What is the number of lines in the data that include the string "logo"? Give it by itself.

(EXERCISE DATA)

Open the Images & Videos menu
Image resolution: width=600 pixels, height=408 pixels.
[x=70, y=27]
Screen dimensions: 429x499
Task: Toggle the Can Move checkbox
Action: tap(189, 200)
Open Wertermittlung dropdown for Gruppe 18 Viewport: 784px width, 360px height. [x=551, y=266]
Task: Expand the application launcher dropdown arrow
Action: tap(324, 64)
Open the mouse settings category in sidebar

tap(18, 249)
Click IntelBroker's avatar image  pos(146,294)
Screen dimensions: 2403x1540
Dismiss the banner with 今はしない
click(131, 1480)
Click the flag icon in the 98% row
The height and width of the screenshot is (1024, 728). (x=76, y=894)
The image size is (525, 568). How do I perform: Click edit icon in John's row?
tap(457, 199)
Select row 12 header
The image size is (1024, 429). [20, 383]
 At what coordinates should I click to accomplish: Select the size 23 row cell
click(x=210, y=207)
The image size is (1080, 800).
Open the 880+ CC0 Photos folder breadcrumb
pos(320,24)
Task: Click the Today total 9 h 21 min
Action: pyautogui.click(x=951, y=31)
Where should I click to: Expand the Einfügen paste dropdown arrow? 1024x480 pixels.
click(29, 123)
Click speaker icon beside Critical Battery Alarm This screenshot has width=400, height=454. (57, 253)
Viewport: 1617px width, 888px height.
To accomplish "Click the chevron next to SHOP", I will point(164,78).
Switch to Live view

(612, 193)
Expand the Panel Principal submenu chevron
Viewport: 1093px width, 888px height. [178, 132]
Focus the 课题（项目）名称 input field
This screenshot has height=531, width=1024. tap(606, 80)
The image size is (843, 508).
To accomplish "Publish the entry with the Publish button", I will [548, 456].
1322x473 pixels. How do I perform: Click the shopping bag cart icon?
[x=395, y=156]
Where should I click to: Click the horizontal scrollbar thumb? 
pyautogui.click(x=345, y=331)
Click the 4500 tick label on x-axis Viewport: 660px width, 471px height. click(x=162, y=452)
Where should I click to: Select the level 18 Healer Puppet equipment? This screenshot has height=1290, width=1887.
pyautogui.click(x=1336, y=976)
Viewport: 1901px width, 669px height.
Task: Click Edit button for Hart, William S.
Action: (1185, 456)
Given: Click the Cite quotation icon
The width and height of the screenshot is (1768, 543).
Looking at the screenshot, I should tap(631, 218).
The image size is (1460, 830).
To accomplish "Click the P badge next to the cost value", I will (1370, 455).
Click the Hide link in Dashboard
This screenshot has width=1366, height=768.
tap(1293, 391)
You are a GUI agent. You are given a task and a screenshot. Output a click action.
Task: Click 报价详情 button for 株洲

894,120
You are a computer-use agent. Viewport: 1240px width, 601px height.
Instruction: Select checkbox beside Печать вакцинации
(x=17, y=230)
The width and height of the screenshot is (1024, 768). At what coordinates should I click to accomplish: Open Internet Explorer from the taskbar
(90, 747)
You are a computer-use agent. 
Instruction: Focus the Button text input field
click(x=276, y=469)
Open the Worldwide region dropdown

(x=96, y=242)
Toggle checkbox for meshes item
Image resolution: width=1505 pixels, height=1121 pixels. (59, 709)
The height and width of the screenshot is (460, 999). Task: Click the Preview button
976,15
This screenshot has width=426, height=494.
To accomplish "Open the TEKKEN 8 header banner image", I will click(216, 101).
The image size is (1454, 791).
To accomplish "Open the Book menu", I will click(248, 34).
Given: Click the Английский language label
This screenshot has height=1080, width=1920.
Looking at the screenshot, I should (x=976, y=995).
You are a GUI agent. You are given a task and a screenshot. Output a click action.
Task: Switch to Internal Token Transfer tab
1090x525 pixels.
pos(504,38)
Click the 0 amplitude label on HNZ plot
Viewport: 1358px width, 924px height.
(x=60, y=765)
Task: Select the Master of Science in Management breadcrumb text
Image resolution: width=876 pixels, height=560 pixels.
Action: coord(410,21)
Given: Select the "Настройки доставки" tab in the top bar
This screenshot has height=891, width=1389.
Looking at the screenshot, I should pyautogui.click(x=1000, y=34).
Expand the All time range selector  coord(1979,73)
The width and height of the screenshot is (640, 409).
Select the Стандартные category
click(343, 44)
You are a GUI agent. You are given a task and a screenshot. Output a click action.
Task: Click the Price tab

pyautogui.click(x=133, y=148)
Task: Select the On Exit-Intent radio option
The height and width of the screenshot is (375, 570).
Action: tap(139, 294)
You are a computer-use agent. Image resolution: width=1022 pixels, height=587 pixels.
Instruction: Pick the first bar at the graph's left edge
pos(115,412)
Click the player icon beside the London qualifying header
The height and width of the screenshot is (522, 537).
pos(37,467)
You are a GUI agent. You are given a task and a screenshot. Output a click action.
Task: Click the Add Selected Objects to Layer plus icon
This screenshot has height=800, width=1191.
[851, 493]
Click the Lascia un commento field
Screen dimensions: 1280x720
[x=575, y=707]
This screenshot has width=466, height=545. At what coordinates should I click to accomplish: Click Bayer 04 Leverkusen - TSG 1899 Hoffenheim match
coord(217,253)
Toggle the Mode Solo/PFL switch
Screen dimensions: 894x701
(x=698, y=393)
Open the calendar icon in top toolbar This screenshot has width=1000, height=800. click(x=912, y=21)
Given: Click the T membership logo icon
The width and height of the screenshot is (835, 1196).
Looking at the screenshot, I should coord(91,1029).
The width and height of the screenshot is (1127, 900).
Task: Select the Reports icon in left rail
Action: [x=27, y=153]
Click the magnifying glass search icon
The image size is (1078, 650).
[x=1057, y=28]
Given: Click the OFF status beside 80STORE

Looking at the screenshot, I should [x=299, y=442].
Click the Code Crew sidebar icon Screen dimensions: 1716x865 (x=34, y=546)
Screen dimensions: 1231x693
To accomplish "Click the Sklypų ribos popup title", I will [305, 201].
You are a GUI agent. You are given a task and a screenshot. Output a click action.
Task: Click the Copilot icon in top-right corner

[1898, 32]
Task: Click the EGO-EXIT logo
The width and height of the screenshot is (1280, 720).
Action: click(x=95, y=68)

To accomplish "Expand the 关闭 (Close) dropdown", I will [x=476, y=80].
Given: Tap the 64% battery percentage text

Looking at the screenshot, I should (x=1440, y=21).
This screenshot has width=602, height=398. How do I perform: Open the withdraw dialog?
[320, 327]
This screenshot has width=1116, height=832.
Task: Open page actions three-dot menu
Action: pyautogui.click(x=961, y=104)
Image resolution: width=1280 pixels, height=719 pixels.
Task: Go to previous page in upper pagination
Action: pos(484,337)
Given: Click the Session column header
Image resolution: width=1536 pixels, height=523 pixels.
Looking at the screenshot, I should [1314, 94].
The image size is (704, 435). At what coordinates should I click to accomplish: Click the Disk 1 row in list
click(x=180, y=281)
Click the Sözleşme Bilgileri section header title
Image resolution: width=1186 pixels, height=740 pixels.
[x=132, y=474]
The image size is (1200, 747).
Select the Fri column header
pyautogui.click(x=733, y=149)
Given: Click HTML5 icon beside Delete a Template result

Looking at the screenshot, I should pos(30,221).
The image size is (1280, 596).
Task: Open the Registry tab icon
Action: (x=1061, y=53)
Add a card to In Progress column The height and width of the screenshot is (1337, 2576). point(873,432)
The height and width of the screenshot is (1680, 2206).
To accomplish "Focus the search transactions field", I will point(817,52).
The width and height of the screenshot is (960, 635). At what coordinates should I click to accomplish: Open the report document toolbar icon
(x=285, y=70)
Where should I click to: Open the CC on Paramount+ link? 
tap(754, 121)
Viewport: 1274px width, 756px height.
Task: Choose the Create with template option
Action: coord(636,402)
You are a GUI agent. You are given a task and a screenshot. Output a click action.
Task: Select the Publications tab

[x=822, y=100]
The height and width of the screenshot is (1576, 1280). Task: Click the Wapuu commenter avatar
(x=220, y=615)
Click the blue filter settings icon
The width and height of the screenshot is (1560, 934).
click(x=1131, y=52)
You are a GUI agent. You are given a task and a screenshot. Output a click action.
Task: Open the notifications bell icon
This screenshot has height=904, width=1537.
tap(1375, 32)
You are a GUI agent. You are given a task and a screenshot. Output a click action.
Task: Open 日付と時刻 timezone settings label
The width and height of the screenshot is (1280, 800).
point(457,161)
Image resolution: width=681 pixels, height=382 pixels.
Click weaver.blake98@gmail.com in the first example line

(End EXERCISE DATA)

* [RESULT]:
2